#### Document excerpt:
What’s Your Blind Spot?
For almost four years, I’ve been guided by my friend and spiritual counselor Tricia Barrett, who I first met when she was running the green juice detox cleanse at the integrative medicine practice where I worked. With a boatload of life experience, hard earned wisdom, and a Master’s in intuitive medicine, Tricia has gently and relentlessly refused to let me stay blind to how I create and recreate my own suffering.
You know those scenarios you repeat in your life? The same abusive, alcoholic boyfriends who take all you have to give, give little in return, and then walk out on you? The same co-workers who steal your brilliant ideas without crediting you and then get the promotion you deserve? The same way you attract mentors who help out, and then when you succeed, reject you and break your heart? The same way you set a goal, get excited about achieving it, start going after it, and then give up before you go there?
You get the picture.
Meet Your Blind Spot
Any time something happens repetitively, chronically, over and over again, you can bet there’s a blind spot underneath it. You may be tempted to fall into victim mode. (“There he goes again – another asshole who just uses people!” “There they go again, my lying, cheating, stealing co-workers who lack integrity!” “There it is, happening again, those mentors who get so jealous of my success that they can’t be excited and then have to reject me.”)
You may blame everyone else and think “Poor me! Why do all these crappy things keep happening to me?”
But the only thing those scenarios all have in common… is YOU and something you don’t see – your blind spot.
My Separation Story
One of my own blind spots revolved around a story I had recreated in my life over and over and over again. In fact, I’ve blogged a lot about it, because it taps into one of my core childhood wounds, the feeling of being rejected because I was “too smart,” “too pretty,” “too whatever.” (You can read about the loneliness of leadership and the poem dedicated to the outsiders that I wrote when I was 14.)
Over and over in my life, I have played out the same story. I get shut out when I succeed. Others got jealous if I made straight A’s, got the guy, won the award. Then in med school, I got chastised for being too vigilant with the care of my patients and making the med students look bad. (They have a term for it – “gunner”- which always hurt my feelings because I never set out to make someone else look bad, only to do a good job and care for the patients.)
The pattern continued until I played this separation story in my mind like a record. If you want anything done right, you have to do it yourself. Nobody else cares about doing exceptional work as much as I do. And most painfully – unless I dim my light and dumb myself down, I’ll wind up rejected.
Sheesh! OLD STORY!
How We Create Our Own Suffering
With Tricia’s guidance, I was able to finally see how this story is only true because I keep calling in evidence to prove my separation story right. The truth is that I’m surrounded by bright, sparkly lights that are unapologetically radiating and attracting people like moths to the flame. My tribe is full of people who don’t have a jealous bone in their body and want nothing more than for me and everyone else to succeed.
The separation story is a figment of my ego, who I lovingly call Victoria Rochester and who you can read about here. Victoria likes to make herself superior, convince herself that nobody can do as good a job as she can, and assert that she can’t shine her light around others because they can’t be trusted. Because of Victoria’s often unconscious behaviors, she recreates her own suffering, since those who feel like they’re inferior to her have no interest in sticking around! Rejection follows, and BOOM. She’s just proven the story right – again.

#### Record extracts:
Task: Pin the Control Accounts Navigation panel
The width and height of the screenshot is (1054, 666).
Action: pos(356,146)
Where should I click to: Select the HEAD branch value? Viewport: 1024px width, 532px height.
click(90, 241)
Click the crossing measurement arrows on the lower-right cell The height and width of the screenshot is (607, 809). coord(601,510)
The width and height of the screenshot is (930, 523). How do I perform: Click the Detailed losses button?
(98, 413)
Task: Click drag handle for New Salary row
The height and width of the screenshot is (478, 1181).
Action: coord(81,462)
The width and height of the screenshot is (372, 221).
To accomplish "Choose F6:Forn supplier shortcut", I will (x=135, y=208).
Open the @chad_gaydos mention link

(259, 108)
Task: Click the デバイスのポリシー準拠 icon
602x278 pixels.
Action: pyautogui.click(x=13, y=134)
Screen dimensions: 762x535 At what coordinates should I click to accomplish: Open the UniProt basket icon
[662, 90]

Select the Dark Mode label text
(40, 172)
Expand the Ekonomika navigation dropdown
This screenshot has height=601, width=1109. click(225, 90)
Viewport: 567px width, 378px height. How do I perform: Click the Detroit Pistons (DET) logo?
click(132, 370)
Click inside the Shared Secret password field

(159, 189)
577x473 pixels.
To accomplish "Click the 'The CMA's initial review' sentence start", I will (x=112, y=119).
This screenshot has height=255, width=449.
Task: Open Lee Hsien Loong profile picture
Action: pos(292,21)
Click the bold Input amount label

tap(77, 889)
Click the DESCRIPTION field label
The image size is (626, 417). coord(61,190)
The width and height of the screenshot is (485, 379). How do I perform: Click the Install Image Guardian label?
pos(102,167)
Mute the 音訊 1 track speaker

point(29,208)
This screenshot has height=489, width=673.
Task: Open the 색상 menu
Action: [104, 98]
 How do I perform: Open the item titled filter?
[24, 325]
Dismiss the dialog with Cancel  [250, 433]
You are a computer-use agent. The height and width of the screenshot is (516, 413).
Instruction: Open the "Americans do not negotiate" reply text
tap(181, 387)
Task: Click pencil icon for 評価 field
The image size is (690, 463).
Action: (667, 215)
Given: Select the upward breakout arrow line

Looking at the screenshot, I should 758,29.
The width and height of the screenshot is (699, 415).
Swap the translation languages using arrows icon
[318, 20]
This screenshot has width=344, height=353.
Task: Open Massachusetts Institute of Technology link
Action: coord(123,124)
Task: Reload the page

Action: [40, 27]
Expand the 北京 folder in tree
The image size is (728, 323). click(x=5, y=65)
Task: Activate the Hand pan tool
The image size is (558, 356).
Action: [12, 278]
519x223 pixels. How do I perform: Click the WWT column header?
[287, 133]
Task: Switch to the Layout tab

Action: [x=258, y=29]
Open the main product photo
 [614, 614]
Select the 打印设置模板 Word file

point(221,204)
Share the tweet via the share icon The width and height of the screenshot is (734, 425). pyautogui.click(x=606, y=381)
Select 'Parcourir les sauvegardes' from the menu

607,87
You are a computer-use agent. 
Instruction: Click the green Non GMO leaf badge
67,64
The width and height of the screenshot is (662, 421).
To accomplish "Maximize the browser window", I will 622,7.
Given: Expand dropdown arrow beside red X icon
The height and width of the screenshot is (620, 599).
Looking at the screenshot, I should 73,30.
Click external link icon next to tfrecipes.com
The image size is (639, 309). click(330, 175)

#### Instructions for the task:
From the blind-spot essay above, extract word for word the passage that begins at the words "You know those" and stops after the words "you go there?".

#### Response below:
You know those scenarios you repeat in your life? The same abusive, alcoholic boyfriends who take all you have to give, give little in return, and then walk out on you? The same co-workers who steal your brilliant ideas without crediting you and then get the promotion you deserve? The same way you attract mentors who help out, and then when you succeed, reject you and break your heart? The same way you set a goal, get excited about achieving it, start going after it, and then give up before you go there?